Escritor y periodista (Islas Canarias)
Se levantó tarde. Se afeitó. Se puso una corbata de seda, verde y roja, y salió a pasear por la ciudad. Recorrió calles familiares, desconocidas de tanto hábito, y descubrió molduras y vanos nunca vistos, dinteles no esperados. Aquella ciudad, que venía de más lejos que él, pero que había cambiado con él y seguiría después de él, se le apareció extraña y cotidiana al mismo tiempo.

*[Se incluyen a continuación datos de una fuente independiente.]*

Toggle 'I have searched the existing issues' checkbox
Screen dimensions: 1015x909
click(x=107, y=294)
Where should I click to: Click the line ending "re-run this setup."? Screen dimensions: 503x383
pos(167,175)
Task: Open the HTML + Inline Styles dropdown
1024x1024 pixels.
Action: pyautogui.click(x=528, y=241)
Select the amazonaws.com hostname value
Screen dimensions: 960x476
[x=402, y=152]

Desde los quioscos los periódicos le ofrecían su diaria ración de guerras y hecatombes, crímenes tremendos e inanes declaraciones de prohombres. Dio limosna a un pobre, sabiendo que no le iba a solucionar nada con ello. Entró en una tienda de rebajas y se compró un jersey rojo.
Un aire frío inusual en mayo acechaba emboscado por las bocacalles y el hombre se sentó en una terraza abierta al mar, con la espuma de una caña muy rubia y el sabor pelágico de los berberechos y de las anchoas. La gente entraba y salía de las tiendas. Sonaba música por los altavoces, la ciudad se preparaba para una fiesta ajena.
Pensó en las trampas del tiempo y pasaron por su mente otros días y otras calles, incluso las mismas quizá, en que no le eran extrañas las gentes ni las fiestas. Y oyó otra vez la llamada de una mujer desde una ventana, años atrás, en una vieja ciudad de Oriente y cómo un hombre joven se volvía al oírla, iluminado su rostro moreno por una sonrisa. Él también empezó a sonreír sin darse cuenta, mas su sonrisa se truncó al nacer. Vio con amarga claridad, aunque siempre lo había intuido, que el pozo de la memoria, como un mendigo avaro, acepta todas las monedas que le queramos dar, pero no concede a cambio ninguno de los deseos que le formulamos. A su lado otras personas bebían su presente. Gentes que nunca volvería a ver, muchachas de estación con sus niquis ajustados, flores de un día que ya no era el suyo.
Más tarde, estuvo en una reunión de viejos camaradas. Abrazos, sonrisas espontáneas y ya ajadas, manos tanteando encuentros, ojos que le devolvían el cansancio de su propia mirada. Saltaba el vino en las copas y las chuletas en la brasa. Caracoleaba la palabra, brillante y fácil por la confianza mutua, el recuerdo de los días jóvenes, la vida y las ilusiones compartidas, y el amor. Como un príncipe arbitrario y desdichado sintió que había perdido el tiempo y que ahora el tiempo le perdía a él.
Por la noche, desde el acantilado de la ventana, contempló a lo lejos las luces del puerto. Vaciló entre la pistola bruñida de la cómoda, el tubo de somnífero siempre a mano o la tracción oscura del abismo.
Al día siguiente se levantó temprano para ir al trabajo.